Fuzz drivers are needed for fuzzing libraries. A fuzz driver is a program which can execute library functions by feeding them with inputs provided by the fuzzer. In practice, fuzz drivers are written by security experts and the drivers' quality depends on the skill of their authors. To relieve manual efforts and ensure test quality, different techniques have been proposed to automatically generate fuzz drivers. However, existing techniques mostly rely on static analysis of source code, leaving the fuzz driver generation for closed-source SDK libraries an open problem. Fuzz driver generation for closed-source libraries is faced with two major challenges: 1) only limited information can be extracted from the library; 2) the semantic relations among API functions are complex yet their correctness needs to be ensured.

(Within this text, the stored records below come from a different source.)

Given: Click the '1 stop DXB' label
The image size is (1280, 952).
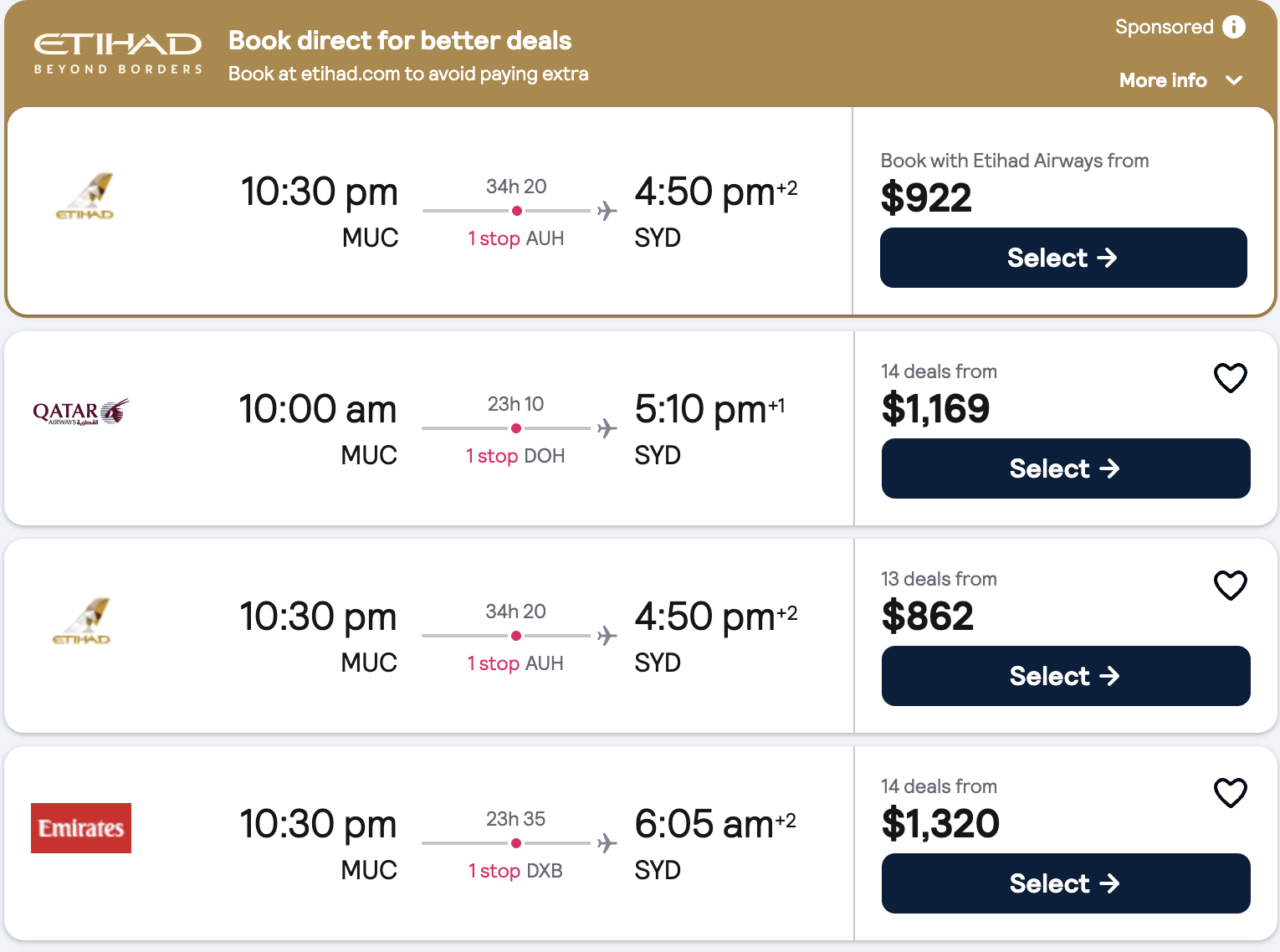Looking at the screenshot, I should point(515,871).
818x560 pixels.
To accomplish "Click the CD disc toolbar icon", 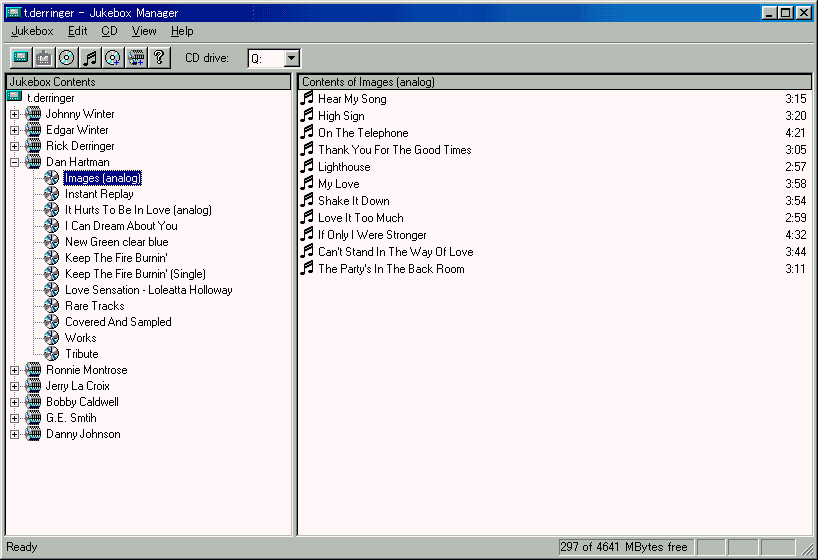I will point(66,58).
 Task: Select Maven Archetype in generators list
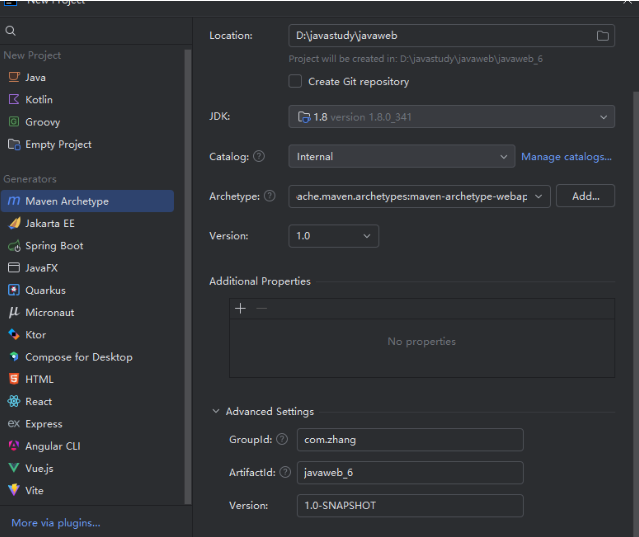(66, 201)
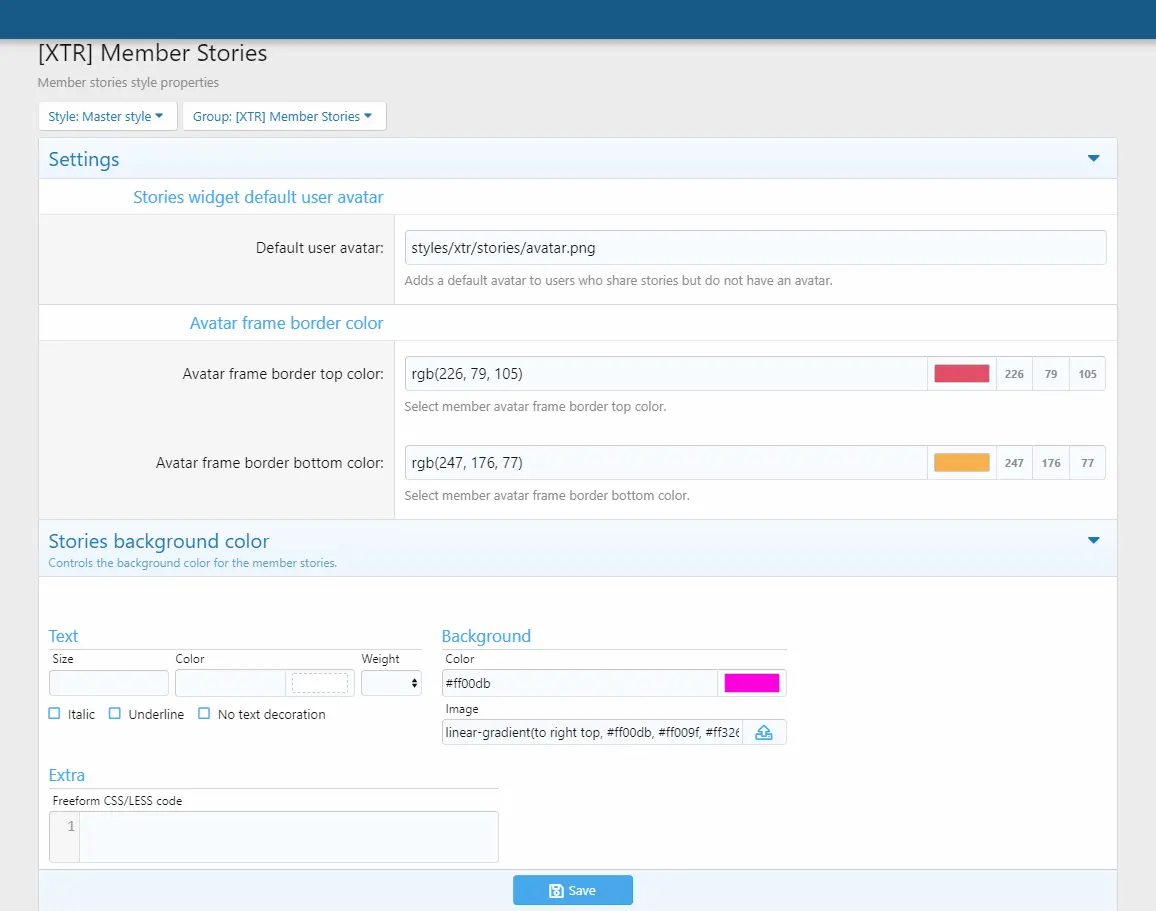1156x911 pixels.
Task: Click the text Size input field
Action: click(109, 683)
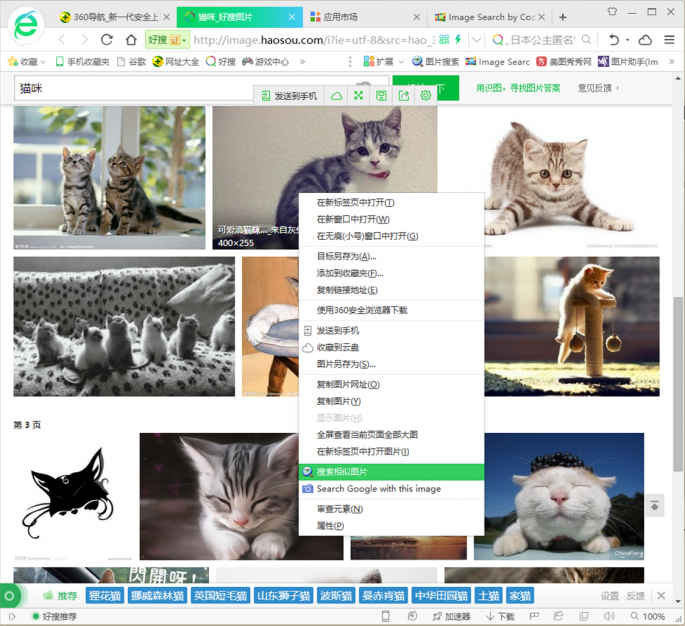Click the 波斯猫 tag link
This screenshot has width=685, height=626.
click(336, 596)
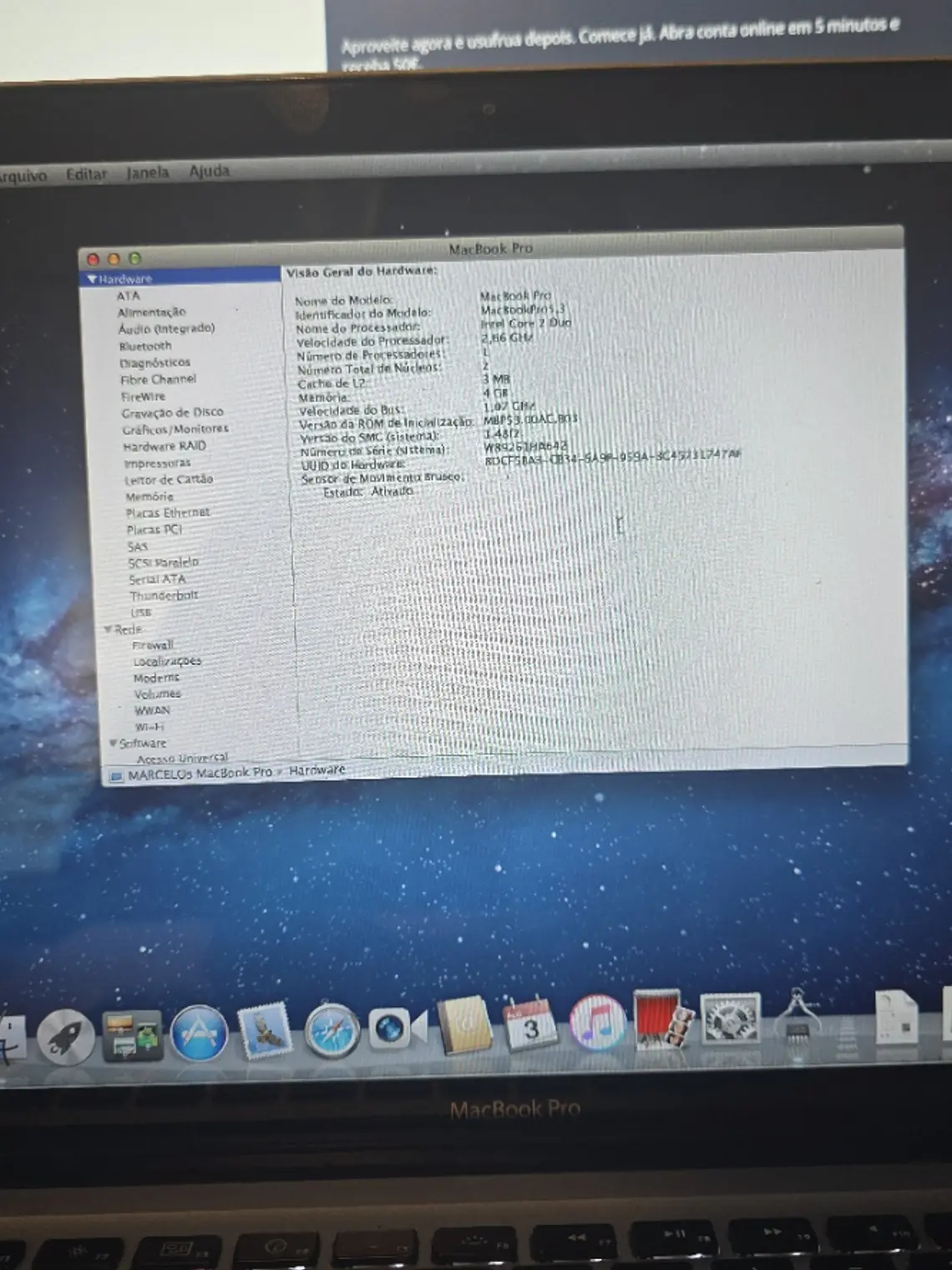Open FaceTime camera icon in dock
This screenshot has width=952, height=1270.
398,1029
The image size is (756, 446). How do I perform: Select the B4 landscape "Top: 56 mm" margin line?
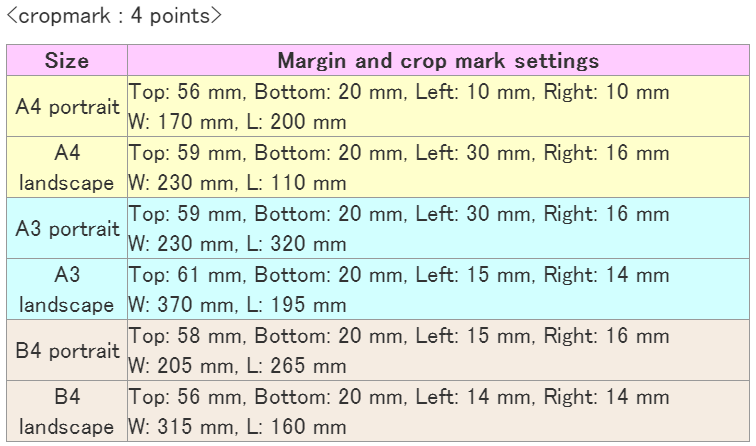399,397
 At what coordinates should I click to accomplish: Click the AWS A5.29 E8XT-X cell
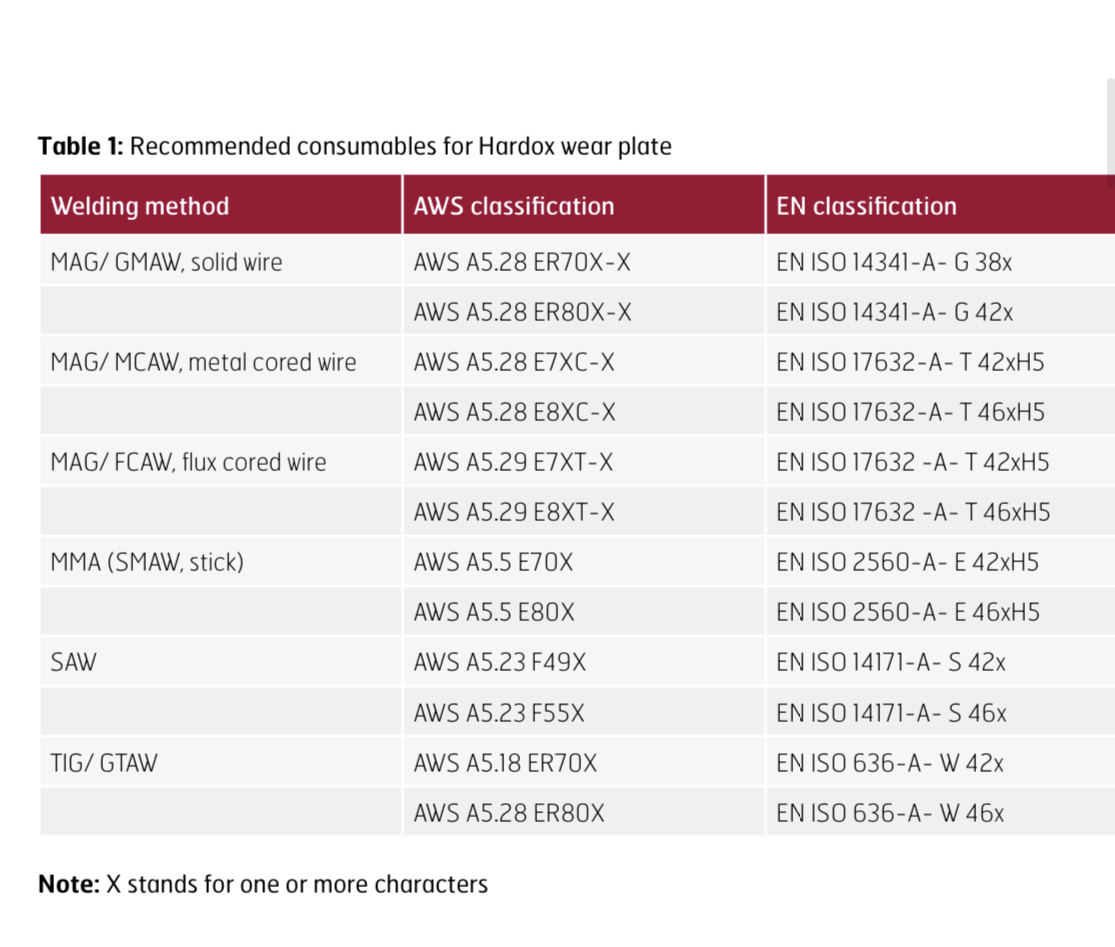click(514, 512)
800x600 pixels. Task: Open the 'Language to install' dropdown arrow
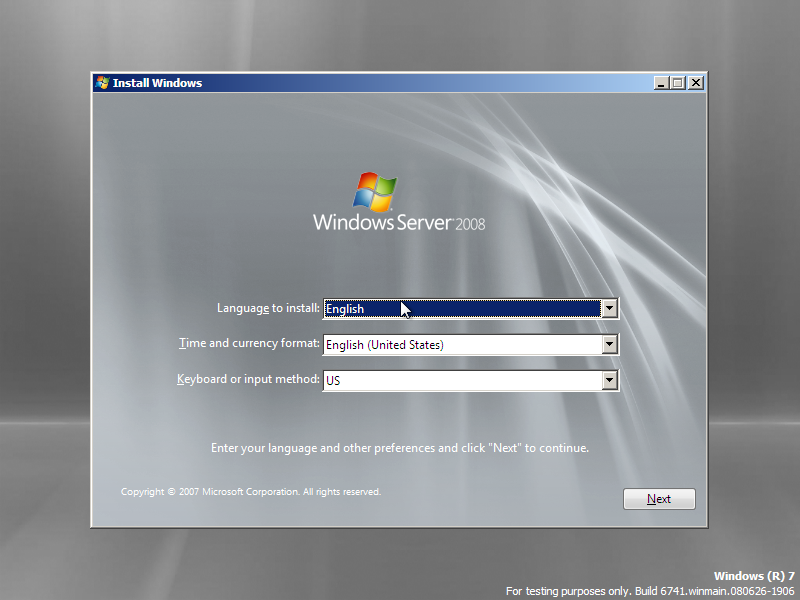click(609, 308)
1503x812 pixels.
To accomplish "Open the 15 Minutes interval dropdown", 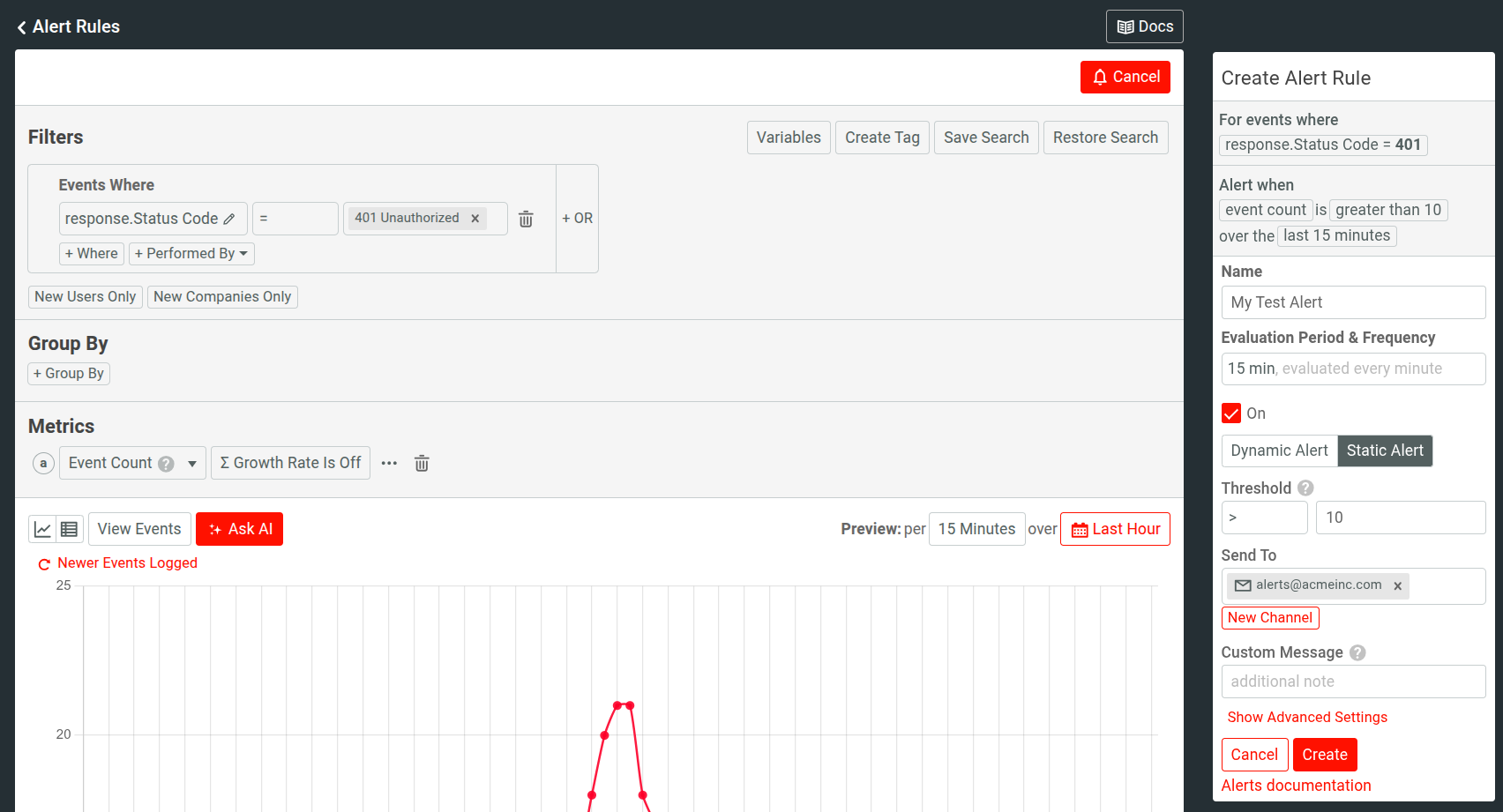I will click(x=976, y=529).
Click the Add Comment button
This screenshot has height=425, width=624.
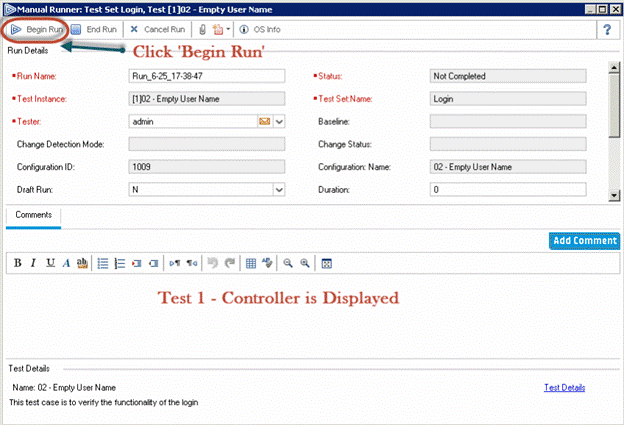click(584, 241)
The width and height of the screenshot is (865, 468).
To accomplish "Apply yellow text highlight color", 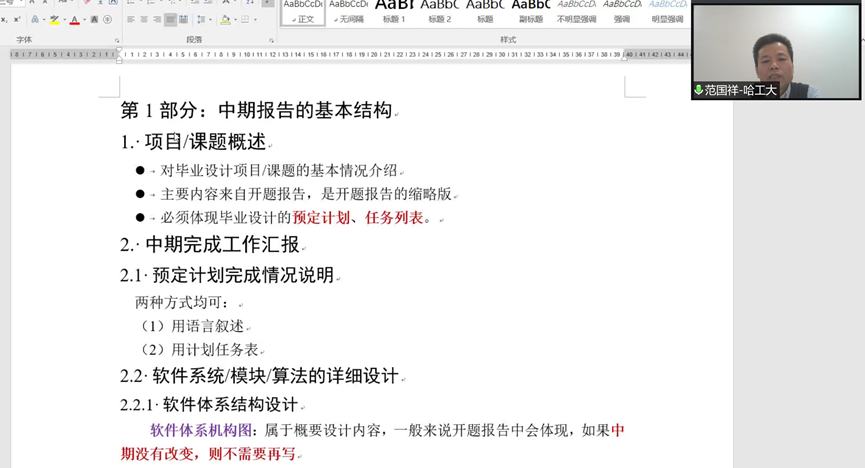I will (x=54, y=19).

To address these challenges, we propose APICRAFT, an automated fuzz driver generation technique. The core strategy of APICRAFT is collect – combine. First, APICRAFT leverages both static and dynamic information (headers, binaries, and traces) to collect control and data dependencies for API functions in a practical manner. Then, it uses a multi-objective genetic algorithm to combine the collected dependencies and build high-quality fuzz drivers. We implemented APICRAFT as a fuzz driver generation framework and evaluated it with five attack surfaces from the macOS SDK. In the evaluation, the fuzz drivers generated by APICRAFT demonstrate superior code coverage than the manually written ones, with an improvement of 64% on average. We further carried out a long-term fuzzing campaign with the fuzz drivers generated by APICRAFT. After around eight month's fuzzing, we've so far discovered 142 vulnerabilities with 54 assigned CVEs in macOS SDK, which can affect popular Apple products such as Safari, Messages, Preview and so on.